### Your assignment
Among the entries, find the lines with the string "computer" and copy them.

[Dataset entries]

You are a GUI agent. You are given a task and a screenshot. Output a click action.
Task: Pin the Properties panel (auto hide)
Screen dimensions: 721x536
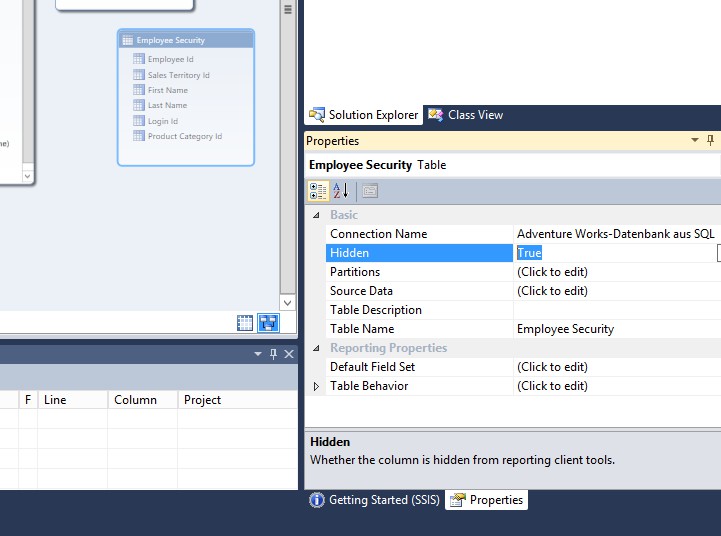711,141
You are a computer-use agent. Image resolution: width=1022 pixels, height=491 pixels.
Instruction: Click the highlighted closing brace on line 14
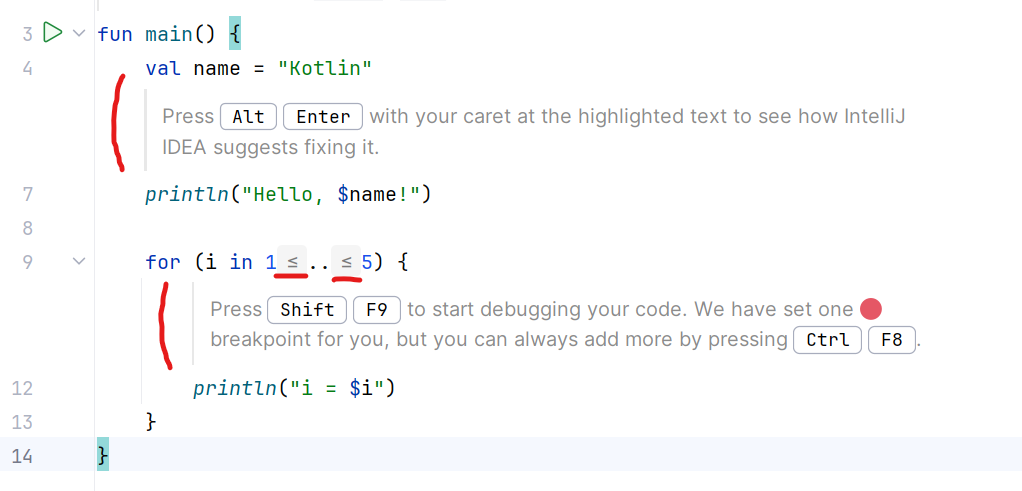point(102,455)
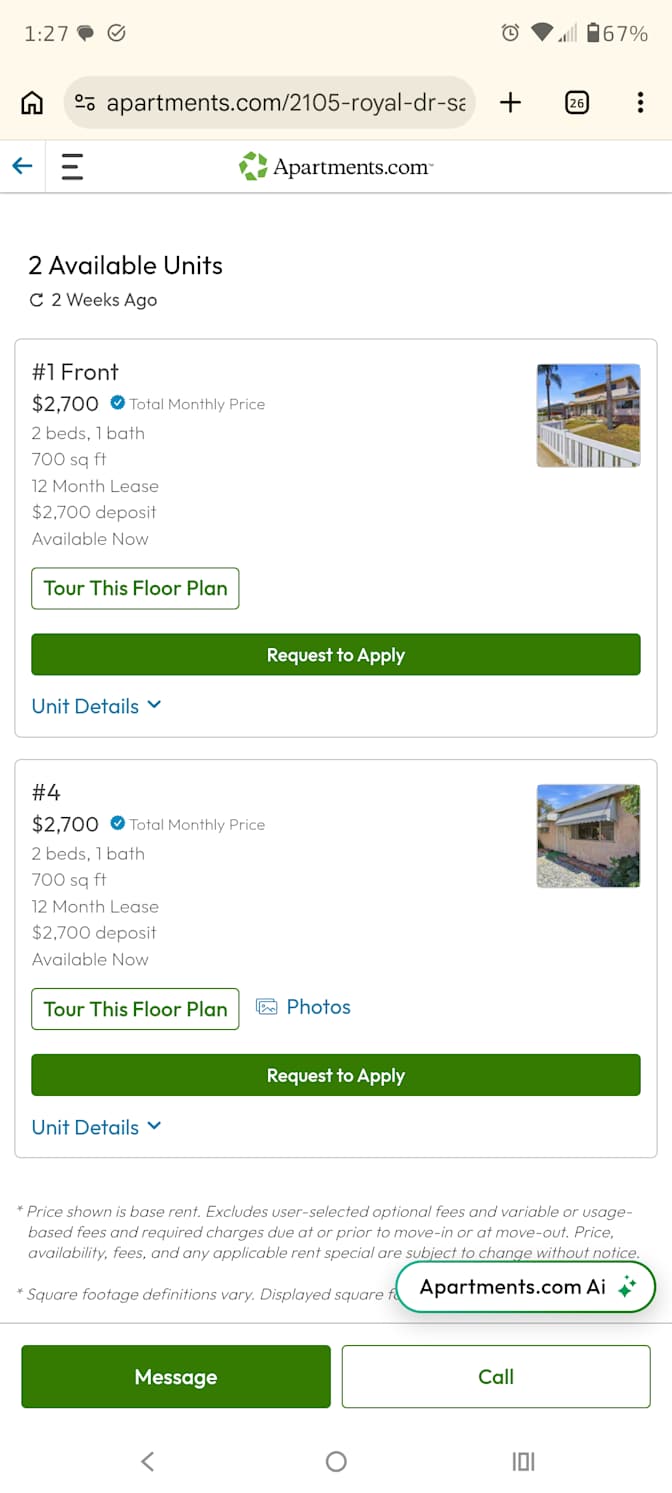Request to Apply for #1 Front unit
Image resolution: width=672 pixels, height=1493 pixels.
[x=336, y=655]
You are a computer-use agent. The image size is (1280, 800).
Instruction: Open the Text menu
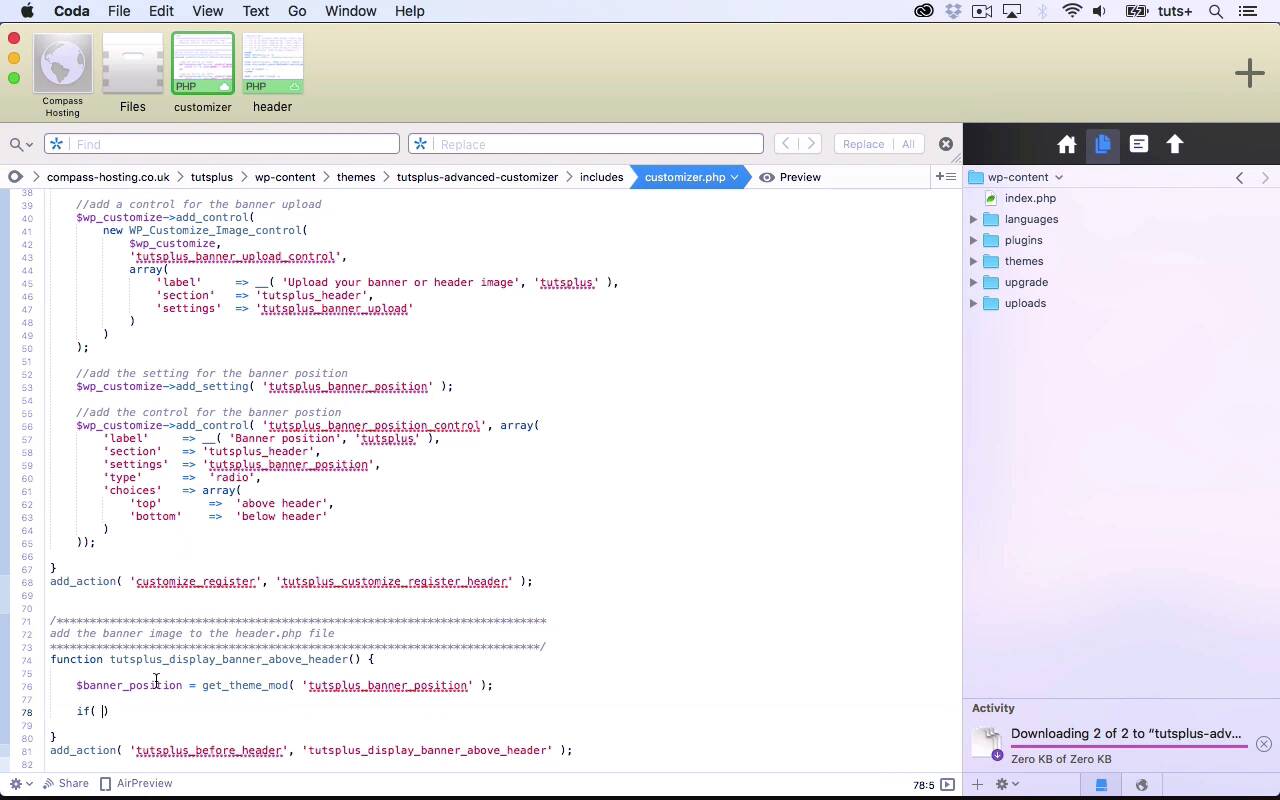255,11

### Solution
You are a computer-use agent. Image resolution: width=1022 pixels, height=491 pixels.
You are a computer-use agent. The image size is (1280, 800).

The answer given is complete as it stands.